Whatever is happening between Kenan and me is best left alone, and not poked at or simpered over by well-meaning friends. It’s our business. Not Iris’s. Not Billie’s or Yari’s. Not JP’s. That conviction goes beyond the concerns Kenan expressed to me today. It’s me just wanting whatever happens with us to be . . . different from the conquests I’ve bragged about in the past. I’m not ready to be more than friends with Kenan at this stage, but it’s already starting to feel special. None of the other guys felt special to me. Maybe because I’ve never let them.

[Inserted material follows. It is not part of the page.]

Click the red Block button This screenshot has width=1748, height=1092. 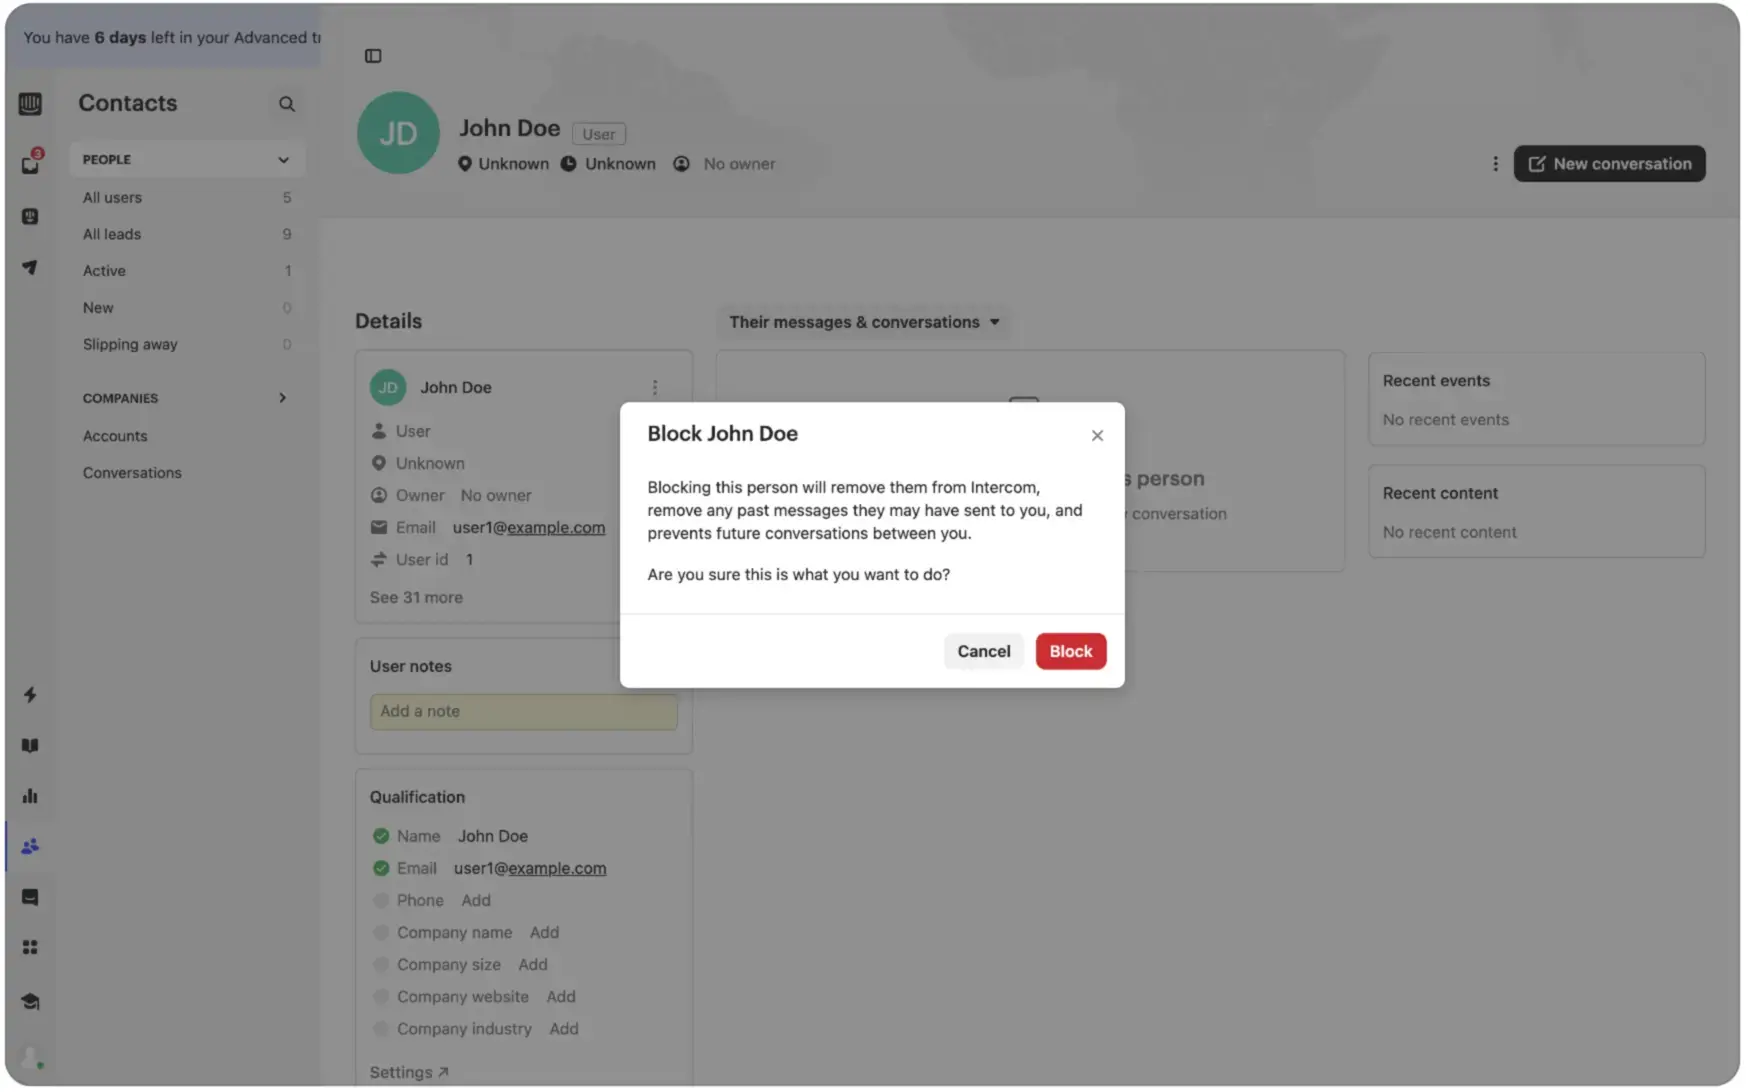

Hearing Kenan talk about therapy yesterday, what it’s meant to him and to his family—how he endures the sessions for his daughter and how much he loves her—nudged me over the edge to do this. I’ve never had the kind of protection and commitment I heard from him for her. I had the opposite. A “parts unknown” father and a mother who never put me first the way Kenan does Simone.
I climb the stairs.
Inside, the church is modest and filled with empty pews. A makeshift paper sign on the wall reads “SUPPORT GROUP” and sports a red arrow pointing down. I follow a string of arrows leading to the basement, my heart clamoring with every step. When I reach the basement, two women walk past me, headed upstairs. One is sniffing, and the other is wiping the corners of red-rimmed eyes.
Dammit.
I finally work up the nerve to come in, and it looks like I’m too late. Maybe subconsciously that’s what I wanted.

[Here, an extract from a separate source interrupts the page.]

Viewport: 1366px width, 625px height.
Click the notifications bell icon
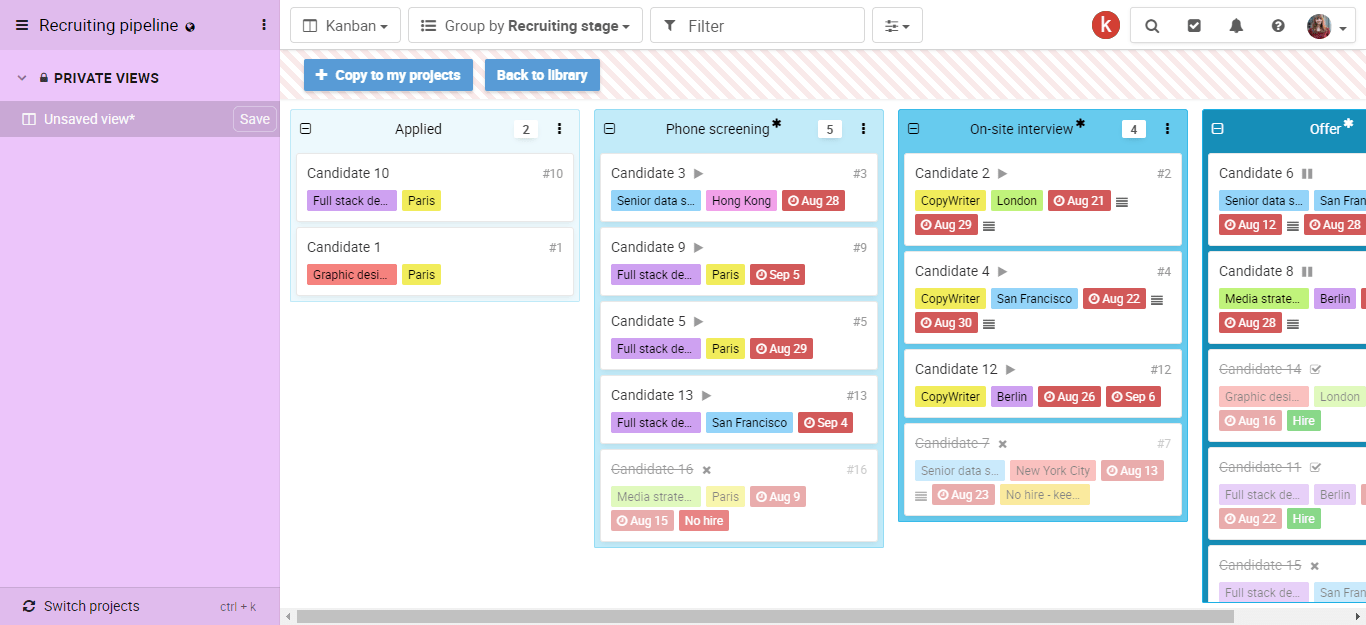1236,26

“Can I help you?” a woman, maybe mid-thirties, with brown hair and kind eyes, asks.
“Uh, no. I . . .”
I’m what? A coward?
“I’m just, uh, lost,” I say, lying in church. “I thought the blood drive was down here.”
“It’s not until Saturday,” she points out with a slight smile.
“Yeah. I realize that now. I’m gonna—”
“I thought you might be here for the support group,” she interrupts, while packing paper plates and cups, putting away cookies.
She pauses in cleaning when I don’t respond immediately.
“I’m, well . . . like I said, I’m lost.”
We stare at each other, exchanging truth with a look, even as we skirt around it with our words.
“They were, too, when they first started coming.” She points up the steps where the two ladies exited. “Lost, I mean. It really can help to talk about it, even to strangers who have their own stuff—stuff like yours. To pull it all apart—find the pieces that don’t fit, toss them out, and get new and improved parts. Healthy parts.”
“Yeah, okay.” I turn to head back up the steps. “Well, good luck.”
“Maybe it’s good that you were late,” she goes on as if I haven’t already brushed her off and lied to her. “We could talk one-on-one your first time here.”
“Maybe another time,” I say, not even bothering to tell her she’s mistaken. “Have a good night.”